> [YOUR INSTRUCTIONS]:
Print the material below word for word, from its beginning through the line that contains "tap(341, 95)", and omit the pictures.

> [MATERIAL SHOWN]:
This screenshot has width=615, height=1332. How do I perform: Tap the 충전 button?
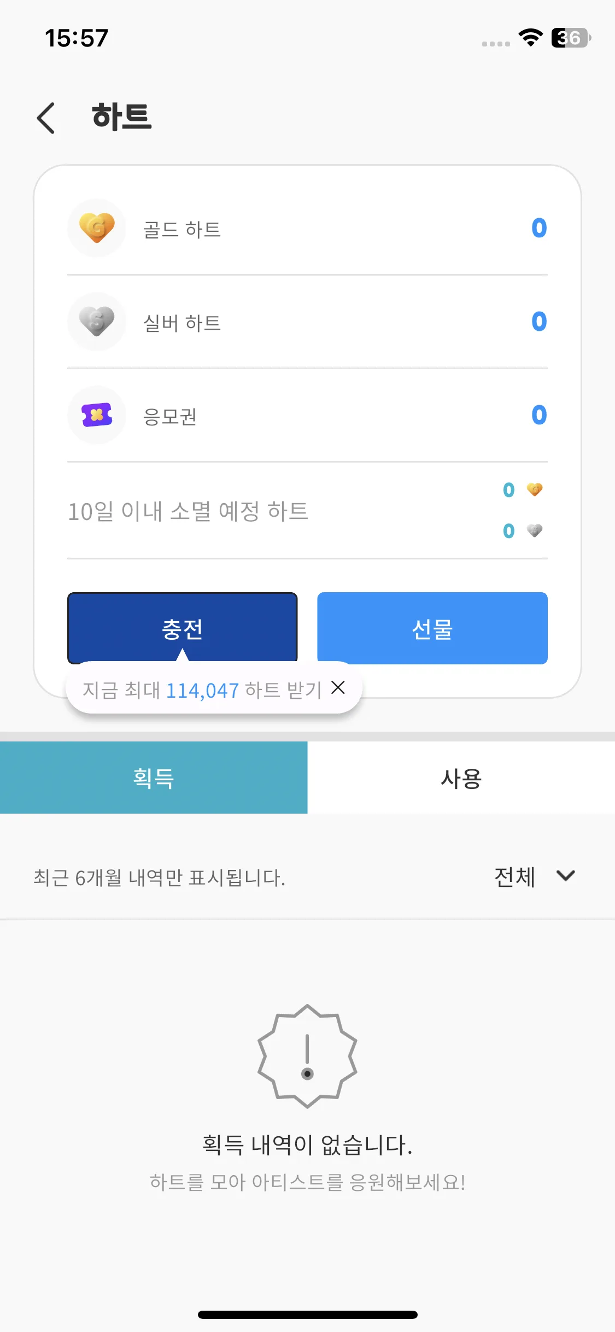(183, 628)

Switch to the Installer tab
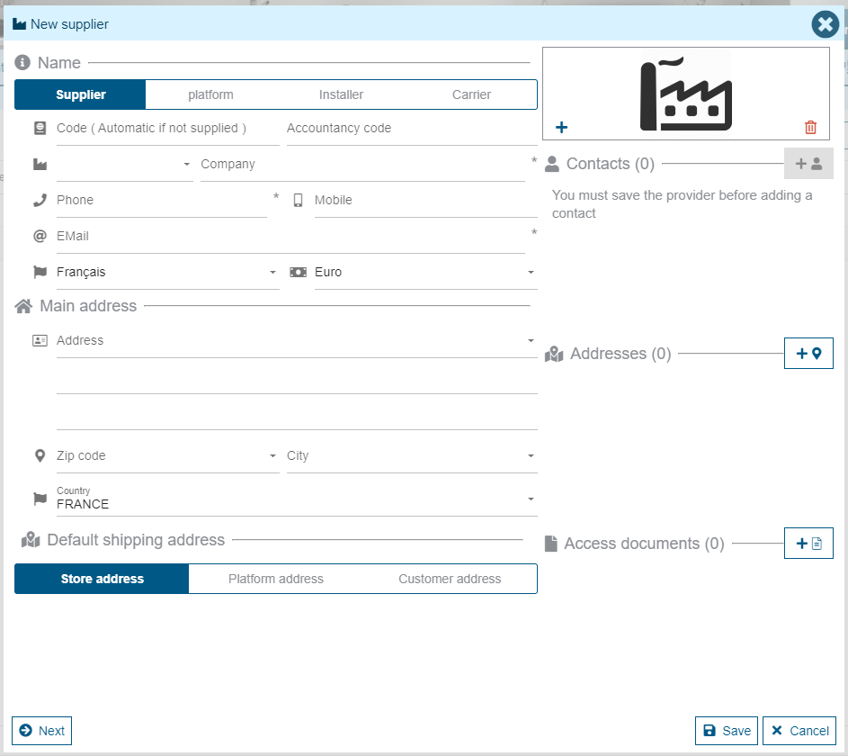tap(341, 95)
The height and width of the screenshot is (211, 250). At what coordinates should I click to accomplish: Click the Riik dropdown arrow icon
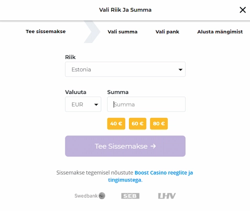[181, 70]
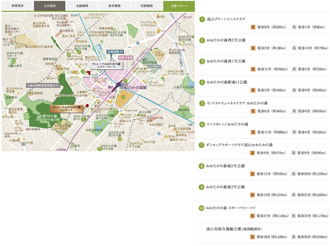The width and height of the screenshot is (330, 246).
Task: Click the ヴェレーナおおたかの森 レジデンス label on map
Action: [66, 108]
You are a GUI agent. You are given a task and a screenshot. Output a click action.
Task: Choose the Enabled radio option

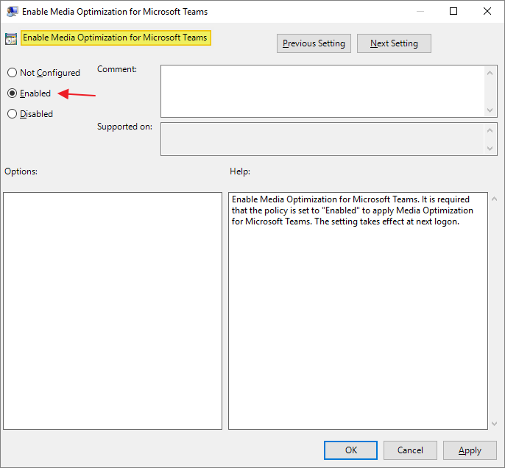click(12, 93)
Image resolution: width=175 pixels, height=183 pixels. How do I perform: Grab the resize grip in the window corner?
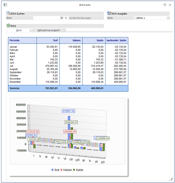point(171,179)
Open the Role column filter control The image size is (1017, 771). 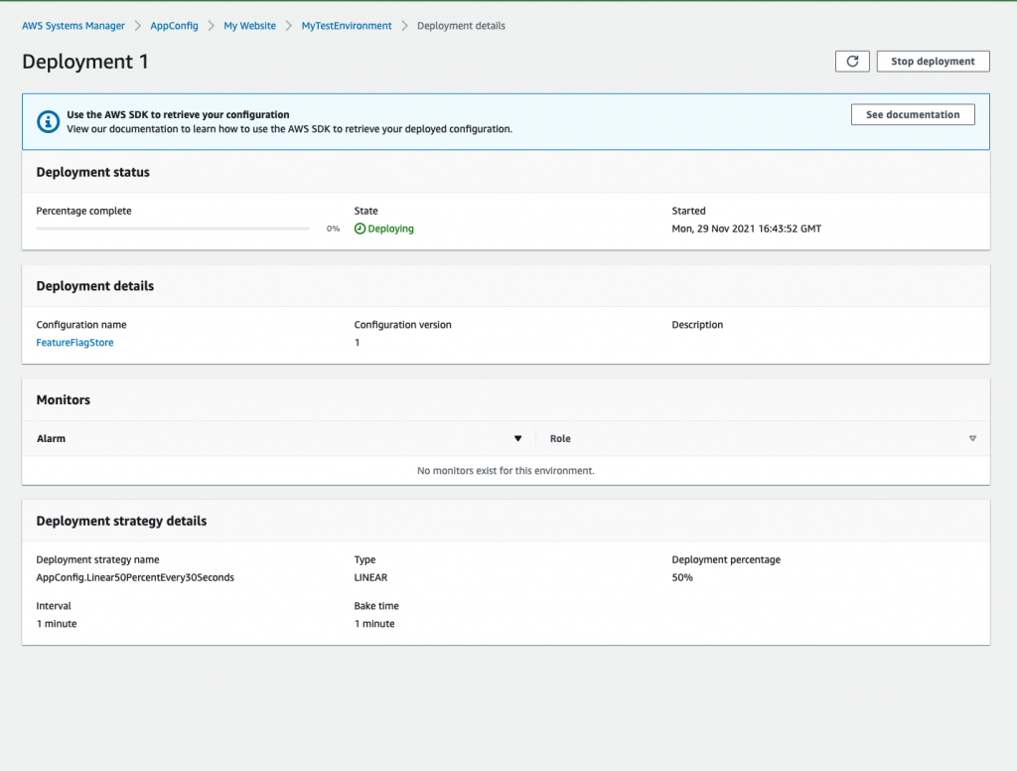[972, 438]
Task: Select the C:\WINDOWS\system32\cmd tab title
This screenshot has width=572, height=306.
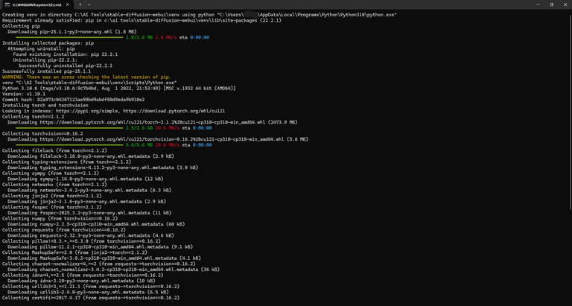Action: [x=36, y=4]
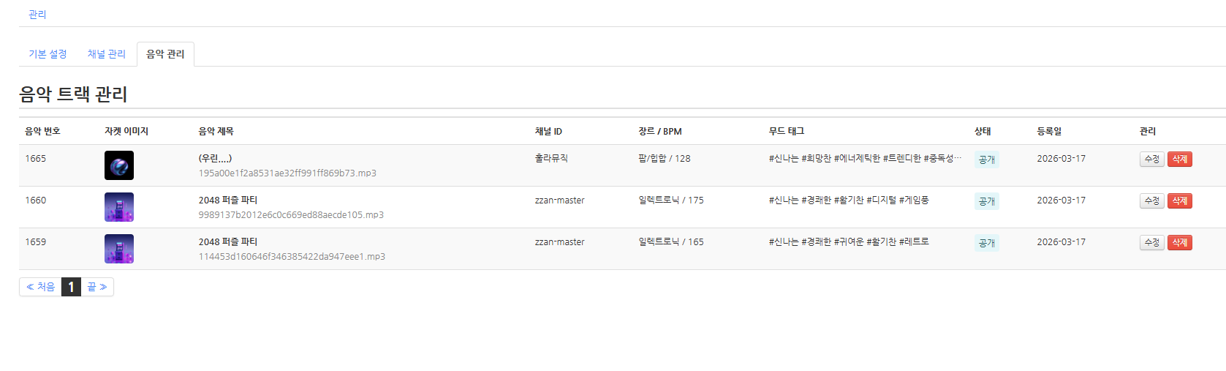Go to first page via 처음
This screenshot has height=371, width=1226.
pos(41,287)
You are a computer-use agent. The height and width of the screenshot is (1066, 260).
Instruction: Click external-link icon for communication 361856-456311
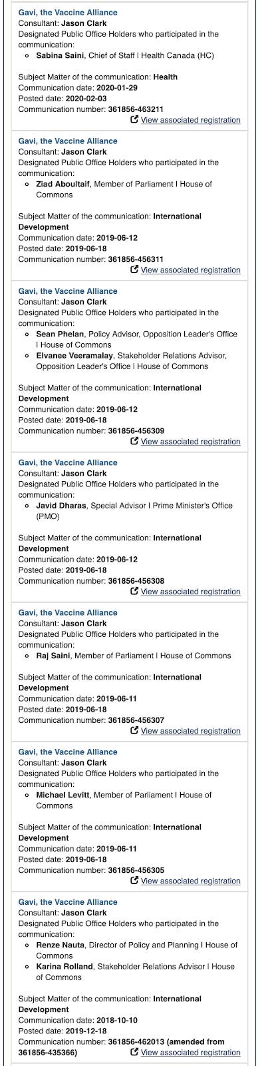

> [WRITTEN SOLUTION]:
This screenshot has width=615, height=1332. How do I perform: Tap the 충전 button?
(183, 628)

Switch to the Installer tab
tap(341, 95)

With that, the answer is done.